KENNY WHEELER / BRIAN DICKINSON

Still Waters

Dodicilune - 2005 (reg. 1998)


  • musicisti: Kenny Wheeler, flicorno; Brian Dickinson, pianoforte.
  • brani: The Forks / Still Waters / Kind Folk / Remembrance (For M.P.) / Winter Suite / Spring Sprung In / Phrase One / Springs Eternal / Gentle Piece.


di Francesca Odilia Bellino


“Still Waters” è già uscito per l’etichetta canadese Hornblower nel 1999 e viene ristampato da Dodicilune senza addizioni né variazioni.

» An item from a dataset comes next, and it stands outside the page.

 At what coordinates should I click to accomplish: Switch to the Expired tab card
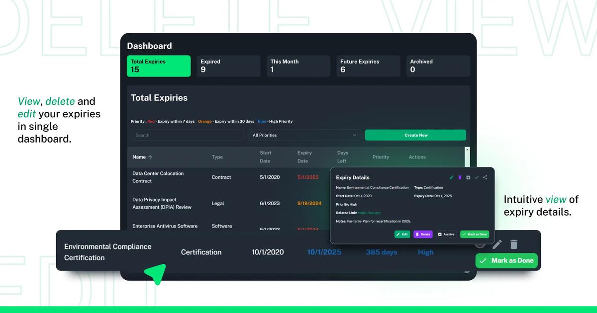point(228,66)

Pur non essendo una pietra miliare della produzione free jazz degli anni novanta, allora metteva insieme due giganti canadesi, il trombettista Kenny Wheeler, ormai all’apice della sua carriera, in piena e straripante produzione (di quegli anni sono “Angel Song" [ECM 1995], “Siren’s Song" [Justin Time 1996], “A Long Time Ago" [ECM 1999]), e il più giovane, talentuosissimo, pianista Brian Dickinson.

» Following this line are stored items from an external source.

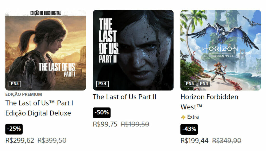Click the PS4 badge on The Last of Us Part II
266x151 pixels.
(102, 84)
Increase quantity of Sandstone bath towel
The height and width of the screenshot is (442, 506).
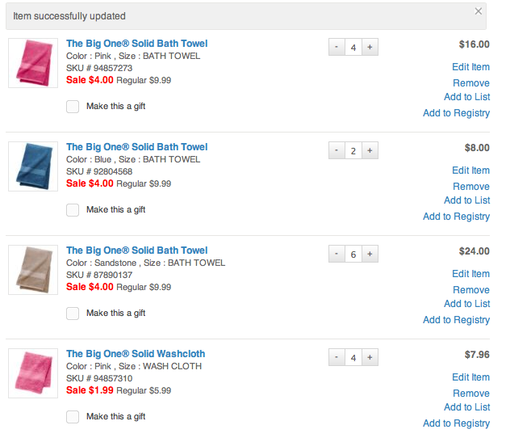click(370, 254)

Retrospettivamente Wheeler lanciava una sfida a se stesso. Qualche anno prima era uscito “Touché” in duo con un altro gigante dell’improvvisazione, Paul Bley, e tornare in studio con un altro pianista, diverso per temperamento, età, esperienza, aveva il sapore di una sfida. Ma diversa era la posta in gioco. Questa volta Wheeler si concentrava su qualcosa di più personale e identitario. La sua terra, le sue acque, i suoi spazi, le sue sonorità. Come sempre forse, una sfida giocata con lirismo esasperato.

“Still Waters” è una scoccata a fil d’acqua, come l’immagine di copertina. Riluce, riflette, sprigiona un sé profondissimo, abbatte in certi momenti per la liricità pura di Wheeler, accompagnata da un Dickinson magistrale nell’inabissarsi ininterrottamente insieme a Wheeler, riemergendo leggero, solitario, lievissimo tra le maglie del suo flicorno. A differenza di Bley, c’è un’aderenza totale tra i due in questa visione musicale, pastorale e tersa...

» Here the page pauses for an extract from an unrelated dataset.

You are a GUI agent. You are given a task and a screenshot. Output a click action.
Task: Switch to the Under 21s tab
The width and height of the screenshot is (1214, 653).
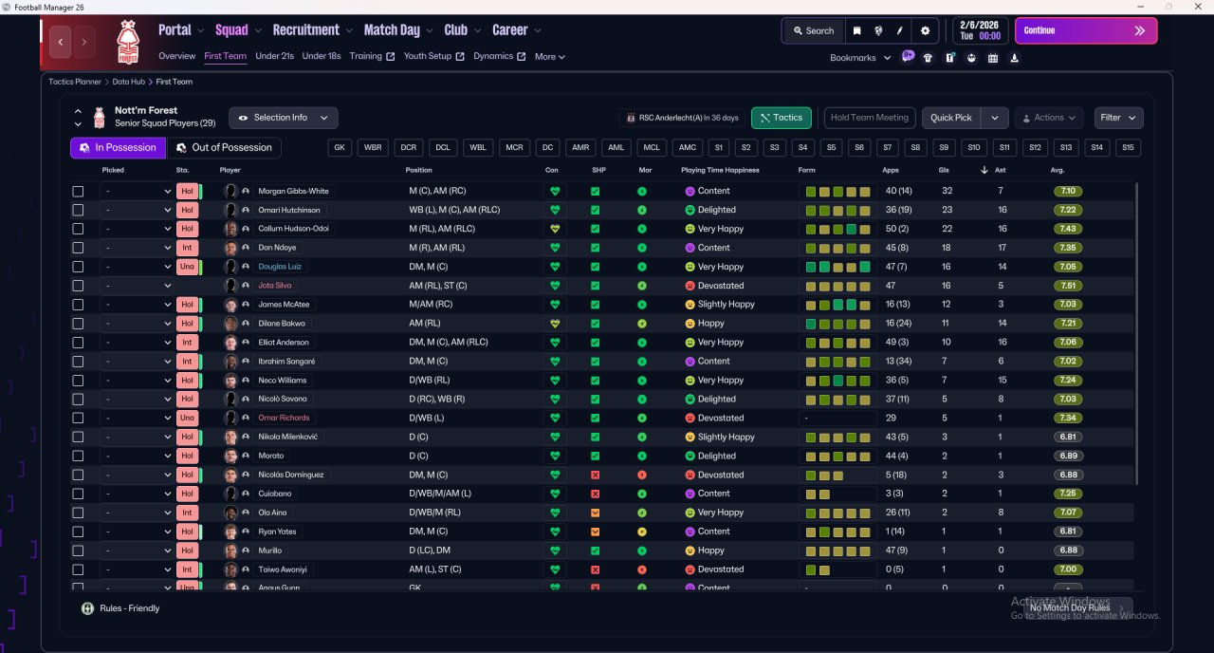tap(274, 56)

Lo spazio e gli elementi della natura sono forse una chiave di ascolto e lettura sostanziale per capire la musica di Wheeler, per lo meno in questo cd. Da ascoltare, e riascoltare, possibilmente in mezzo all’esistente creato, apprezzandone la sua sublime e feroce bellezza con questa musica come direttrice.